Even worse is when you consider the one benefit that should result from such a top-heavy portfolio—investability.
Ideally, the securities held in GREK should be incredibly liquid and available. Unfortunately, that’s not exactly the case.
A quick look at the underlying calculation basket gives you a clearer idea of GREK’s liquidity issues.
When looking at the 30-day average trading volume for each underlying constituent in comparison with the shares of each constituent per creation unit, all but three holdings can account for more than 1 percent of average daily trading volume.
Imagine if you wanted to purchase a creation unit of GREK (50,000 shares)—something that amounts to a $500,000 transaction.
If you did it the right way, you’d likely call up an authorized participant who would create on your behalf after acquiring the underlying constituents and delivering them to Global X in exchange for shares of GREK. The AP would then pass those ETF shares on to you for a small fee.
The thing is that the slippage and market impact of such a transaction is astronomical in comparison with most ETFs.

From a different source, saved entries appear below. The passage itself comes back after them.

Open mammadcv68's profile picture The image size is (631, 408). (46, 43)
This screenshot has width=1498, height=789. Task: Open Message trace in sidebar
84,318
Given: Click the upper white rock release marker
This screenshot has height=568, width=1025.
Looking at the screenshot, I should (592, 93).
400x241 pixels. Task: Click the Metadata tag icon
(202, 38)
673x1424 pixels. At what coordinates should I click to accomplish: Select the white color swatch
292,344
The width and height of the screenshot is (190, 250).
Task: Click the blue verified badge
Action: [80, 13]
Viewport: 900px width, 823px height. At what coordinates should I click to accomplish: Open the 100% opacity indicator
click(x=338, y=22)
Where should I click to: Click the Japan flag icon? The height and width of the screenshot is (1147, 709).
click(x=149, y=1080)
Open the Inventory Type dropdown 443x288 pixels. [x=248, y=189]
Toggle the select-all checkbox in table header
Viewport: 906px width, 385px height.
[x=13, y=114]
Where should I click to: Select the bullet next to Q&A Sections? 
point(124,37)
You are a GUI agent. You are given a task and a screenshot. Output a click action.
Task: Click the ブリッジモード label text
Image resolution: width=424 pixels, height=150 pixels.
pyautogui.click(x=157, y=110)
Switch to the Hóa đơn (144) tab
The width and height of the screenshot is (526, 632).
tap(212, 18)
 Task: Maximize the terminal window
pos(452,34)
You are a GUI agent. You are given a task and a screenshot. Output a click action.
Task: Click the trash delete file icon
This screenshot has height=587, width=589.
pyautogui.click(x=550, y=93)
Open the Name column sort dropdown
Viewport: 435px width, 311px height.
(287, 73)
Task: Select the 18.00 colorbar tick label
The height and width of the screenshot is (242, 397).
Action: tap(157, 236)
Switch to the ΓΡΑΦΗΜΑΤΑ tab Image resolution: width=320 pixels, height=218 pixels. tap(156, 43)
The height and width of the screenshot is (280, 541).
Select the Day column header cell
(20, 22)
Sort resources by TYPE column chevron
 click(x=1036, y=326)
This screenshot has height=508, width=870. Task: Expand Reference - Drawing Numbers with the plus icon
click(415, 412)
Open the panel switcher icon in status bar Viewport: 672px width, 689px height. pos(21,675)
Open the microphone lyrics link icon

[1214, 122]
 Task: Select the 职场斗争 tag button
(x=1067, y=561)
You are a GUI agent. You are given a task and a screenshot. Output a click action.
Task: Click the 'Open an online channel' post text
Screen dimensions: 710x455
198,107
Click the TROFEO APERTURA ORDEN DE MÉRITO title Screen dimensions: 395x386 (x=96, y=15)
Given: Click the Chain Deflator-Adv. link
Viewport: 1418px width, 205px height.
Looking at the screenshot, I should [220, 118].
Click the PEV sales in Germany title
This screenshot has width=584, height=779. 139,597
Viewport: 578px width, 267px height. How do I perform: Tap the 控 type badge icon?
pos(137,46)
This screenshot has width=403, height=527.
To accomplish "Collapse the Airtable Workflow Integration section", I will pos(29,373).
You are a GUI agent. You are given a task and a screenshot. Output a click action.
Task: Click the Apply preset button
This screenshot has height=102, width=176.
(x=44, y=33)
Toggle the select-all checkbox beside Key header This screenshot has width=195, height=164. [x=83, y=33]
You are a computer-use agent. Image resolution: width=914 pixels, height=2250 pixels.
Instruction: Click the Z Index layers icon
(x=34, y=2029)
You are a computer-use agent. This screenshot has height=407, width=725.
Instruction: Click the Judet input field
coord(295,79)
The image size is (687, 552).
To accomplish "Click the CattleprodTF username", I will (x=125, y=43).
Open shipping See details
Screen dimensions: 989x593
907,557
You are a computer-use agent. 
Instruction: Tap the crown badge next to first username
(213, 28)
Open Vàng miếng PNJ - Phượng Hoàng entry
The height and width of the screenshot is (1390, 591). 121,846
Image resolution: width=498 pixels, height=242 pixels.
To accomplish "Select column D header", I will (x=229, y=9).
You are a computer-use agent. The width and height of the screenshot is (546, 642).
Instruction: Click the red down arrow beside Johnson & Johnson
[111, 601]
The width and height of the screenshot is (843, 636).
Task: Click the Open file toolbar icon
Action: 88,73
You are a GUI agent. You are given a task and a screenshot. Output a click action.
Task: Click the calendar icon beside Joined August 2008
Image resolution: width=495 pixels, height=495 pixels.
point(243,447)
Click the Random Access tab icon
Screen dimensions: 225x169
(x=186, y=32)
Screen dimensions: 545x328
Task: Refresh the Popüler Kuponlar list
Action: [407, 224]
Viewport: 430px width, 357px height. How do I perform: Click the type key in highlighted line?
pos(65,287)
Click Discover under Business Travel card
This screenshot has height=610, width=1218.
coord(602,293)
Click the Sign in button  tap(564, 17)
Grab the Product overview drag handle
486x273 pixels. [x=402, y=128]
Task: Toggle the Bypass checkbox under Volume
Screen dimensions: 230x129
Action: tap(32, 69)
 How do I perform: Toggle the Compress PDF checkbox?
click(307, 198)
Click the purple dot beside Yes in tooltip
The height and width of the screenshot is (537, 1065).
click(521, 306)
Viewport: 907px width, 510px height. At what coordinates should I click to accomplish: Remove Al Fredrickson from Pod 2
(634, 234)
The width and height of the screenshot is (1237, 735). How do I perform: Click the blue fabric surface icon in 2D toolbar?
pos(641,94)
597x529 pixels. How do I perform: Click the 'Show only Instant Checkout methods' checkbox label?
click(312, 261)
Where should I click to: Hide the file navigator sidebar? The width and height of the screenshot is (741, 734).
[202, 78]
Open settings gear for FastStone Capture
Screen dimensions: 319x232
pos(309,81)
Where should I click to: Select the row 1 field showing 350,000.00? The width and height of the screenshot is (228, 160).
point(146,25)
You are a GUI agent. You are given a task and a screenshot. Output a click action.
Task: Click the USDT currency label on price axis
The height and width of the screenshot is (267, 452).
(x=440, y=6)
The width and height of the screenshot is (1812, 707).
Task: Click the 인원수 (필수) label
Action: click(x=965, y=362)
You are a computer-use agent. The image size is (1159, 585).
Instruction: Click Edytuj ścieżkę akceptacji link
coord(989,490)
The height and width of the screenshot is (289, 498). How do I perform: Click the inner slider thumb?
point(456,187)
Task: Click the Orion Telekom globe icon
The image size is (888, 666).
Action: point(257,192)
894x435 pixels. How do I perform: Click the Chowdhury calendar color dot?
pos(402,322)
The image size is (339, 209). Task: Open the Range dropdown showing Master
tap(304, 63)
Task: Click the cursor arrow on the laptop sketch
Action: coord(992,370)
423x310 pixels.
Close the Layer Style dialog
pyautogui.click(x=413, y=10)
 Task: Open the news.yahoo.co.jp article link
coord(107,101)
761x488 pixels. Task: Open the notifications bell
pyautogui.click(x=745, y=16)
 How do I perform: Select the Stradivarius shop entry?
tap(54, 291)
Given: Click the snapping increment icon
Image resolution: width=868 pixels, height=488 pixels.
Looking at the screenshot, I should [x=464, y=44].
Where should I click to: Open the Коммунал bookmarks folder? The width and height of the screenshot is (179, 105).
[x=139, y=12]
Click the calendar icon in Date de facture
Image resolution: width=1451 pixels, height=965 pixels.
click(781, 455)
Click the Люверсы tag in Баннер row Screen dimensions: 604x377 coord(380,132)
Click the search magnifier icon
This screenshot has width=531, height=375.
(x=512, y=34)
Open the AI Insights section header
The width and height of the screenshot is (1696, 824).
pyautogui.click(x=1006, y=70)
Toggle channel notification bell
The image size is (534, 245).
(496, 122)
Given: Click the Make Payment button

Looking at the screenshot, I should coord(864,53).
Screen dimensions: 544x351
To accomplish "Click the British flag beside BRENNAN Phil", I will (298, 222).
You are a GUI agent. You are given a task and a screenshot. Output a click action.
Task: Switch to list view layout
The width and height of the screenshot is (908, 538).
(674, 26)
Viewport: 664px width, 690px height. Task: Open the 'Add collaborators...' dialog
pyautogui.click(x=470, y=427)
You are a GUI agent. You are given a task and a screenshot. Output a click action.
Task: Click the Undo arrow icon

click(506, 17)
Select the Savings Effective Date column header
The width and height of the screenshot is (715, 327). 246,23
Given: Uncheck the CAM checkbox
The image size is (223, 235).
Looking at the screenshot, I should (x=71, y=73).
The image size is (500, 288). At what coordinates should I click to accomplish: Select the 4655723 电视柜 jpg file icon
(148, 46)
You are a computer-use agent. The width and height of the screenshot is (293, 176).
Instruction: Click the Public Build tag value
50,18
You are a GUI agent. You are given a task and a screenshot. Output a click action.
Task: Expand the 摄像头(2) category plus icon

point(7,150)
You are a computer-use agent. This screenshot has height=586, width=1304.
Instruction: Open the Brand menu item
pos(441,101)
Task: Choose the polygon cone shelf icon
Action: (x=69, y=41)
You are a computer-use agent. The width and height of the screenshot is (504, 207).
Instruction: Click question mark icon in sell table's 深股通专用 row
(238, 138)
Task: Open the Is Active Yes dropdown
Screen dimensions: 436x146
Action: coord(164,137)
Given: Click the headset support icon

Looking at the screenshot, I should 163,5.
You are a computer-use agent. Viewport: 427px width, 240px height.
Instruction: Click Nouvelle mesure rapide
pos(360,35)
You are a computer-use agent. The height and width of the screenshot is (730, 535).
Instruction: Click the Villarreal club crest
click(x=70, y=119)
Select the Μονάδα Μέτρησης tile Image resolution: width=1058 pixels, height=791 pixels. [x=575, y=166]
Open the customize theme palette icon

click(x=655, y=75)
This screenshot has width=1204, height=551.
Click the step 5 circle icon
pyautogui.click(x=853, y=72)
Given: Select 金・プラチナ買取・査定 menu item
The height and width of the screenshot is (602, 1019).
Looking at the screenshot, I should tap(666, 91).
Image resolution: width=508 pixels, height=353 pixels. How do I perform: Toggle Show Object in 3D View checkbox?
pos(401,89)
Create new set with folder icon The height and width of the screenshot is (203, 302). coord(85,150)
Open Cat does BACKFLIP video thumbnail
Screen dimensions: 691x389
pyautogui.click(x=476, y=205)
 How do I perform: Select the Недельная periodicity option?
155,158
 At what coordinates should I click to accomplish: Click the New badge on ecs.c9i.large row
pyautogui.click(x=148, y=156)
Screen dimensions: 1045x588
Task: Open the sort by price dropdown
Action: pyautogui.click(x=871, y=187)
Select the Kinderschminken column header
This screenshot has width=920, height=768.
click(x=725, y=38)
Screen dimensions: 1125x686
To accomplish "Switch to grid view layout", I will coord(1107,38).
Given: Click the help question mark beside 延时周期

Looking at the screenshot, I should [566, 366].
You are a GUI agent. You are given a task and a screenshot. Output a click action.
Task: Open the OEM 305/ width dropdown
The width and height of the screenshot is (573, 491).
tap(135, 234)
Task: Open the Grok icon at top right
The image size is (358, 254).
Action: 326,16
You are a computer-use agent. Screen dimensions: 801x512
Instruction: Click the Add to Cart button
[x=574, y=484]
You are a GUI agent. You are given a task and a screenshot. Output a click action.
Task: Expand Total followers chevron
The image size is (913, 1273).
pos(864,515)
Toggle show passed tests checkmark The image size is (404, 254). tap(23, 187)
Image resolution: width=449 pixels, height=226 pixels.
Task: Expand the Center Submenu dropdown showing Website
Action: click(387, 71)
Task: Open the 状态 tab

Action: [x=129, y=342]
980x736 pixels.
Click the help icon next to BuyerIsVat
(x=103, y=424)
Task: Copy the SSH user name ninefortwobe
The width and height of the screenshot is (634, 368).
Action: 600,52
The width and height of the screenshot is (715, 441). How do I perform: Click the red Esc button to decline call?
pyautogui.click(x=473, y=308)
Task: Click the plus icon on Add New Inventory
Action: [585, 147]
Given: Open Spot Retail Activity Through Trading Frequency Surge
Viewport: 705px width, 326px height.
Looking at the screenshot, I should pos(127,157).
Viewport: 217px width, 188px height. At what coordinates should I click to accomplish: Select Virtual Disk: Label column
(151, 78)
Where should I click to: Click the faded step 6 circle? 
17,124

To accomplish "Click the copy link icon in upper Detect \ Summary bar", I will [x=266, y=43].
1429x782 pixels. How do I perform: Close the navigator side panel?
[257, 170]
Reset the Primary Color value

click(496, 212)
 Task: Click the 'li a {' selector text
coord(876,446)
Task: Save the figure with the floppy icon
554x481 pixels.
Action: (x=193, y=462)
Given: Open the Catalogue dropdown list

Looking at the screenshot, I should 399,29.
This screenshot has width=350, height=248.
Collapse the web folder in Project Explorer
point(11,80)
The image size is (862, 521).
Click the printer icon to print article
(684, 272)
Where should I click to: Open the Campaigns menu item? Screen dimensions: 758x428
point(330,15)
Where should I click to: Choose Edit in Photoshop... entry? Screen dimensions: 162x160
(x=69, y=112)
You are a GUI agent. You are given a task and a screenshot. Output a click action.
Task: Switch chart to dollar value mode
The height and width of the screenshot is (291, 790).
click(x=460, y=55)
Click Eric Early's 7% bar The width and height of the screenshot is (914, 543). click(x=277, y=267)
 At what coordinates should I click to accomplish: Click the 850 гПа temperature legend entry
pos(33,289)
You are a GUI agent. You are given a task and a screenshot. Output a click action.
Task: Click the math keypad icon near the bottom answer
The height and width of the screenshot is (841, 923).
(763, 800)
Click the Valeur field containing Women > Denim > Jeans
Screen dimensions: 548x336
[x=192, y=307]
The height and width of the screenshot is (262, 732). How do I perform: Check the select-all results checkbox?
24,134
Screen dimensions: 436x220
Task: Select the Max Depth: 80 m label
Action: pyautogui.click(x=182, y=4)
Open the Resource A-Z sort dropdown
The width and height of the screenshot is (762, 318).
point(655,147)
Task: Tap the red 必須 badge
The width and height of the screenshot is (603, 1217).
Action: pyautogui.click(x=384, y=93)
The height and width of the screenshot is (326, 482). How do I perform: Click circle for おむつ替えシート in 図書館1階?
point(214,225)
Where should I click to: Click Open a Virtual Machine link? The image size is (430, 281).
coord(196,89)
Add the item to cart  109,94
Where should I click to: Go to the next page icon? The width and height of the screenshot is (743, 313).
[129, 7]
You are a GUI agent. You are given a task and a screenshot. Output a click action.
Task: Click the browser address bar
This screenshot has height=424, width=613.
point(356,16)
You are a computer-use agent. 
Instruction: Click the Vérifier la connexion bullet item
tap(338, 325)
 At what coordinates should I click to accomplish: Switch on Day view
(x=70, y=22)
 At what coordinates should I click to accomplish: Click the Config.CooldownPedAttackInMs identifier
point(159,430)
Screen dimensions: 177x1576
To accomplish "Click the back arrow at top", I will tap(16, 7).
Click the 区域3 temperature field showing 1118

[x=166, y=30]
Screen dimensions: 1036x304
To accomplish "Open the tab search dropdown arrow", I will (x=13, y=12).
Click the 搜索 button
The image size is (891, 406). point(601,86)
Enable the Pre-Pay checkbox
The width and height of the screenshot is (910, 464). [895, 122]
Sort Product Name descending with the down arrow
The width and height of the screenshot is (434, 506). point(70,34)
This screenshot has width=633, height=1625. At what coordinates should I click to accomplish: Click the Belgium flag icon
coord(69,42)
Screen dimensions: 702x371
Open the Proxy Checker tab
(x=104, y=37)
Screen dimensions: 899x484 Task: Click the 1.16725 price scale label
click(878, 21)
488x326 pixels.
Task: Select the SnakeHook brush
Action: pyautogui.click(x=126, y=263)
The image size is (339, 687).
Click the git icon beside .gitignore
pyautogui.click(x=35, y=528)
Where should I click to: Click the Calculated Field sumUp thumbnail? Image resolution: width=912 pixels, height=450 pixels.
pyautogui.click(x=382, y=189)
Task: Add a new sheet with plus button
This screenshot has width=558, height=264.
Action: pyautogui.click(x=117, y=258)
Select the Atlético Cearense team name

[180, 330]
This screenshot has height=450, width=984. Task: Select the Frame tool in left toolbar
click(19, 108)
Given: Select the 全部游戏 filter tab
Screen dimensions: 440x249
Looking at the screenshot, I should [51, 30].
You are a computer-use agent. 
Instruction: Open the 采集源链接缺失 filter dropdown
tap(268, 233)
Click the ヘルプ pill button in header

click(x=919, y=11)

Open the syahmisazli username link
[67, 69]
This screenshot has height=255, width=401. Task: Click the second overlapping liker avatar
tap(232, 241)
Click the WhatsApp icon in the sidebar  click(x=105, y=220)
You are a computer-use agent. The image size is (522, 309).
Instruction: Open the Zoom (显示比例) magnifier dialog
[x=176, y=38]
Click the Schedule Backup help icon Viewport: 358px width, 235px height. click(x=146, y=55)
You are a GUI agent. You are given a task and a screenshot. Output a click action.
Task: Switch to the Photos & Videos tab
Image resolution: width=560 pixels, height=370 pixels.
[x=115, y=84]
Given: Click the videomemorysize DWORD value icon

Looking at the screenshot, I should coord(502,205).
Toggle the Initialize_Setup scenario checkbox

If one were to initiate a block trade for one creation unit in GREK, the AP would have to deliver 6,315 shares of Coca-Cola Hellenic to the fund—a position that accounts for nearly 20 percent of the average daily volume in the stock.
On a weighted average basis, one creation unit size execution would account for somewhere around 13 percent of the daily volume in the underlying constituents.
The market impact that results from executing such a transaction gets directly passed down to the investor.
In essence, a case can be made that GREK may be one of the scenarios where there’s a huge potential for the tail to wag to dog. Unfortunately, it’s investors who are left holding the bag.
GREK benefits from being the first Greece-focused ETF to market, but investors deserve better.
I’d much rather have a fund that tracks the Athens Stock Exchange General Index, giving me greater access and diversity to the listings currently available in Greece, even in the face of liquidity issues. Because, let’s face it, it’s not as if those issues are nonexistent in the present scenario.
Unsurprisingly, GREK has done a poor job mimicking the returns of the broad Athens Stock Exchange Index. Since its inception in early December, GREK has returned -32.16 percent, while the Athens Stock Exchange General Index has returned -21.73 percent in the same period.
In the end, what I’m saying is this:Whether you’re thinking about going short or long the Greek ETF, just be sure you know what you’re getting into.